El lanzamiento de Path of Exile 2 no está siendo un camino de rosas, y sus responsables lo saben. Grinding Gear Games (GGG) ha emitido un comunicado honesto y directo: existe un problema de diseño en la última actualización que está lastrando la experiencia de juego. Lo más preocupante es que no solo confunde a los nuevos usuarios, sino que está frustrando a los veteranos que esperaban una transición fluida.
La complejidad, seña de identidad de la saga, parece haberse vuelto en su contra en un aspecto fundamental que el equipo ya corre para solucionar.
¿Qué está fallando en Path of Exile 2?
El problema principal radica en la curva de dificultad y el sistema de progresión de habilidades tras el último parche. Muchos jugadores han reportado que ciertos picos de dificultad resultan «injustos» y que la claridad visual en los combates contra jefes ha empeorado, dificultando la toma de decisiones tácticas.
- Fricción para novatos: El sistema de aprendizaje se ha vuelto demasiado opaco, expulsando a quienes intentan entender las mecánicas básicas.
- Castigo para veteranos: Los jugadores expertos sienten que sus builds (configuraciones de personaje) no escalan como deberían, rompiendo la sensación de progresión constante.
- Mecánicas rotas: GGG ha admitido que algunos encuentros no están funcionando como se diseñaron originalmente, creando cuellos de botella insuperables.
El plan de rescate: Una actualización inminente
Lejos de ignorar las críticas, los padres de Path of Exile 2 han confirmado que ya trabajan en una actualización masiva.
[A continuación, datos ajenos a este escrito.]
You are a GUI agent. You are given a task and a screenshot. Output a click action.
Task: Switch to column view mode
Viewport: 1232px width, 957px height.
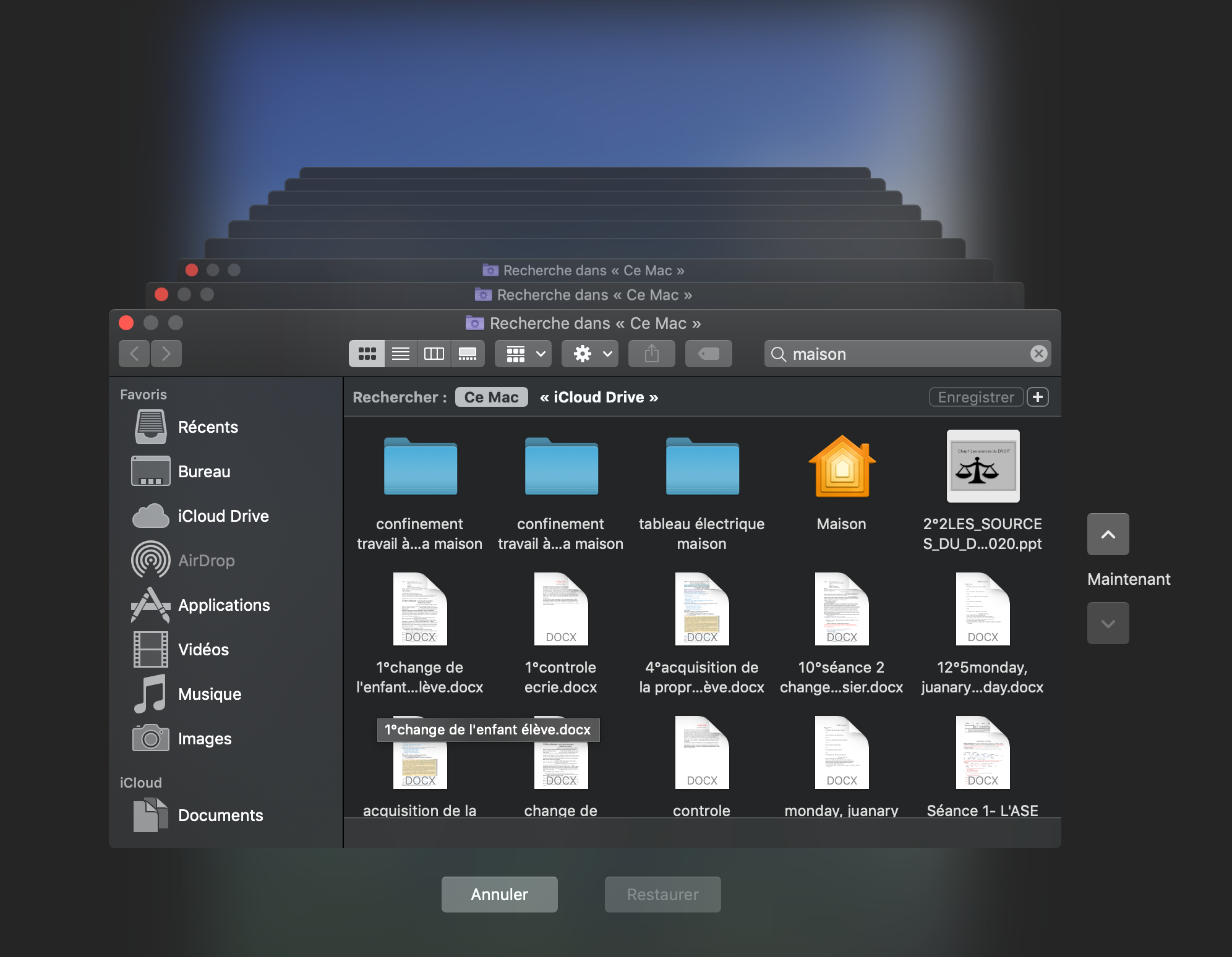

El objetivo es reajustar los valores de daño de los enemigos y mejorar el feedback visual de las habilidades para que el jugador sepa exactamente qué le ha golpeado.
«Hemos escuchado alto y claro que el equilibrio actual no es satisfactorio», afirmaron desde el estudio. La meta es recuperar ese equilibrio entre «desafío extremo» y «diversión», algo que siempre ha caracterizado a la franquicia pero que parece haberse perdido en la última gran actualización.